A recent study by Goldblum et al12 also investigated the use of valacyclovir as an alternative to oral acyclovir. This found prophylactic valacyclovir to be at least as effective as acyclovir in preventing recurrence of HSV keratitis following corneal transplantation and equally effective concerning graft survival. The potential benefits include higher plasma levels of the drug and reduced frequency of administration, although in practice the actual dosage and frequency of antiviral medication required remains uncertain. Treatment with acyclovir 400 mg twice daily for at least 1 year postoperatively has been previously recommended6, 8, 13 but longer treatment may be indicated. Conversely, Jansen et al14 have reported follow-up data for patients given only 6 months postoperative oral acyclovir following PK for HSV keratitis. At 5 year follow-up, the benefit was still significant with a lower cumulative rate of herpetic recurrence, although the incidence of graft failure was too low to analyse differences between treatment groups. Unfortunately our study does not provide further information on the optimal duration of treatment, as the precise duration of individuals' treatment with antivirals is not recorded: this is a shortcoming of our data and a consequence of the retrospective data collection.

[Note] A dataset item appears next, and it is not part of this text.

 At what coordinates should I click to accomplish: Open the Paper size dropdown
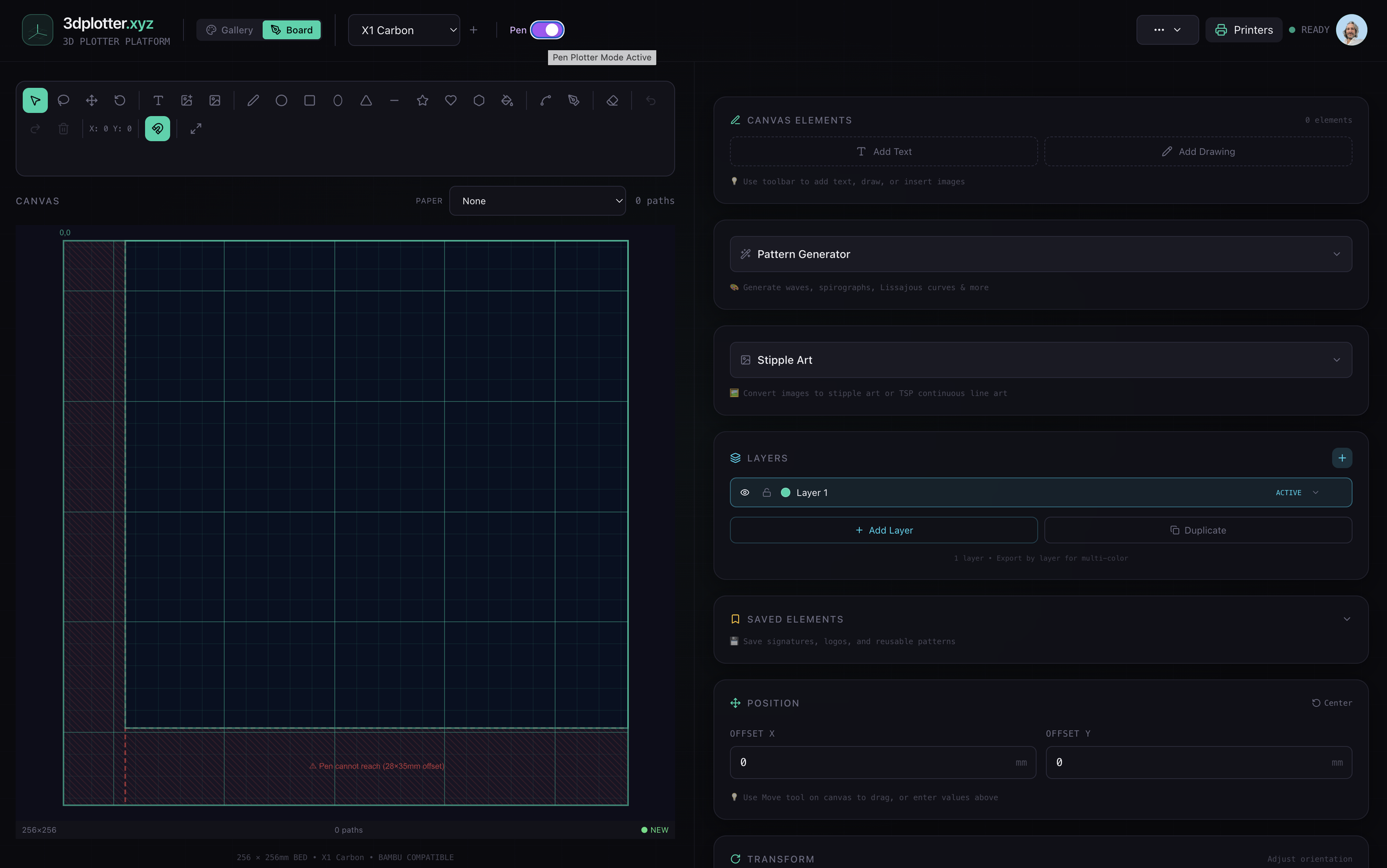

This retrospective nature of our study is its principal limitation. We were confined to data that could be extracted at the 1, 2, and 5 year follow-up points. In the case of medications, if patients were not receiving any of the specified medications, respondents were asked the date of the last reported usage if applicable, but we were unable to collect further data beyond these details specified on the form at each follow-up point. Additionally, although the study group is assumed to represent HSV infection, the inclusion of some patients with HZV cannot be completely ruled out. Herpes zoster virus (HZV) keratitis is an infrequent indication for PK,2 but clinical differentiation from HSV is not always straightforward15 and ideally in a prospective study, confirmation of the presence of HSV by culture, PCR, or immunohistochemistry would be sought.

Besides the issue of postoperative antiviral treatment, several other factors were found to have an effect on graft failure. Of the pre-operative factors considered, whether the eye was grafted for therapeutic reasons, the presence of deep neovascularisation, and larger diameter grafts were all associated with a higher risk of graft failure. It would be expected that grafts performed for therapeutic reasons would have a higher risk of graft failure as actively inflamed eyes have been shown to be a risk factor for graft failure in herpetic keratitis.10, 16, 17 This lends support to the principle of temporising measures such as gluing or lamellar patch grafting in eyes with, or threatened with perforation. This may allow for PK to be performed at a later date when the eye is quiet.

Many studies have reported on the influence of graft diameter18, 19, 20 and corneal vascularisation15, 21, 22 on graft survival; a recent meta-analysis of 24 944 grafts found corneal vascularisation increased the risk of graft failure with a risk ratio of 1.32, with incrementally increasing risk as more quadrants are involved.23 In addition in our study, patients who had experienced a rejection episode were more than twice as likely to have a failed graft at 5 years (Table 2). Rejection episodes following PK for HSV are as high as 46% during the first 2 years postoperatively16 and subsequent graft failure following a rejection episode has previously been reported to be similar to our results.9 Treatment of rejection episodes necessitates the use of intensive topical steroid treatment, thereby increasing the risk of HSV recurrence and graft failure, thus supporting the role of postoperative antiviral treatment.

To our knowledge, this is the largest reported study investigating the effect of antiviral treatment on graft survival in herpetic keratitis. We conclude that our study strongly supports the use of oral antiviral treatment to reduce the risk of graft failure in patients undergoing primary PK for herpetic keratitis and that this should be routinely used postoperatively unless contra-indicated.